Yesterday, I outlined my goals for reading – the “whys” behind what I do. Below are the books which currently fill out that outline.
Olive Kitteridge by Elizabeth Strout, referred to already here.
The History of the Medieval World by Susan Wise Bauer.
At this point I have tried to link several works which have been sitting on my shelf into something of a ‘Christian Life’ theme. Some will see the threads connecting these works. Thus far, this has been very fruitful.
Theology: The Doctrine of the Christian Life by John Frame.
Practical: Surprised by Hope and After You Believe, both by N. T. Wright.
Professional: God’s Empowering Presence by Gordon Fee and Dynamics of Spiritual Life by Richard Lovelace.
Historical: Calvin by Bruce Gordon.
My categories can be critiqued, but this is just a snapshot and a snapshot does not always catch things perfectly arrayed.
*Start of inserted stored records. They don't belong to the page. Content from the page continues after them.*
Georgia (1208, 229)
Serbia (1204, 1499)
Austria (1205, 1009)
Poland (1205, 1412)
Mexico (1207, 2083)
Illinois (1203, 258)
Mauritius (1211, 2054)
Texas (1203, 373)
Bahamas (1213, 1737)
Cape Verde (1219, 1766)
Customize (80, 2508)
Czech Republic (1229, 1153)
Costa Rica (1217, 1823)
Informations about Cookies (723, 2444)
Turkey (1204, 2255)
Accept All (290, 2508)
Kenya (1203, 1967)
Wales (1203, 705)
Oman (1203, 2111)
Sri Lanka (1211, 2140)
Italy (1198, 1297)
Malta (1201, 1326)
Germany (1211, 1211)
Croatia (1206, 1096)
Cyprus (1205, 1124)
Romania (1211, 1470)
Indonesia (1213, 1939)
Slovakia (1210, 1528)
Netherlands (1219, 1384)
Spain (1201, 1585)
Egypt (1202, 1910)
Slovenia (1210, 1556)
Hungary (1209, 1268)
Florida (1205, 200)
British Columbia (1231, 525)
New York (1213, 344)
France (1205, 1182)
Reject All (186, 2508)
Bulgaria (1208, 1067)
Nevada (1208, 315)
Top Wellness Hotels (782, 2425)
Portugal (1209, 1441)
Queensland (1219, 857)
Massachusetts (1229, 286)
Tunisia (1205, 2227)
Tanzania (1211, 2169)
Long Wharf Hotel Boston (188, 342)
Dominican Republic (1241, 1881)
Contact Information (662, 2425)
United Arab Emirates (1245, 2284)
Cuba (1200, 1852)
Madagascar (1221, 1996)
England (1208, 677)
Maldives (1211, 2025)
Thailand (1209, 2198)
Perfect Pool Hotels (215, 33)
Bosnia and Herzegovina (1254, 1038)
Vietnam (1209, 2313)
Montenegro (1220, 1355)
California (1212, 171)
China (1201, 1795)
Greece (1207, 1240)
I hope to be able to say something about each of these works as the days progress.
It is safe to say that I do not read enough. However, without the plan I have, I would read far less, and be that much more deprived. I’m grateful for then, the encouragement to set forth a plan.
5 thoughts on “On the Reading Desk: Practice”
Sounds wonderful to me. I am a slow, plodding reader. And without several things in several categories going at once, in little bites, I would never accomplish anything. I’ll have to post my “reading schedule”. Good idea 🙂
A plodder. That’s me. Thank you, gentle commenter.
After You Believe is so fabulous. I repeatedly return to it. Glad to see it has made your list. You already know how I feel about Olive and Susan.
Staci – if you’ve not read Lovelace, put it on your ‘serious’ list. I highly commend it. After You Believe has received positive reviews from some surprising quarters, and so, though I’ve not started it I’m looking forward to it. And thanks for directing me to Olive!
I’ve not read any Lovelace. It’s on my list. Thanks.
P.S. If you’ve not read Bauer’s latest blog posts about taking her son to Italy and Greece, you should.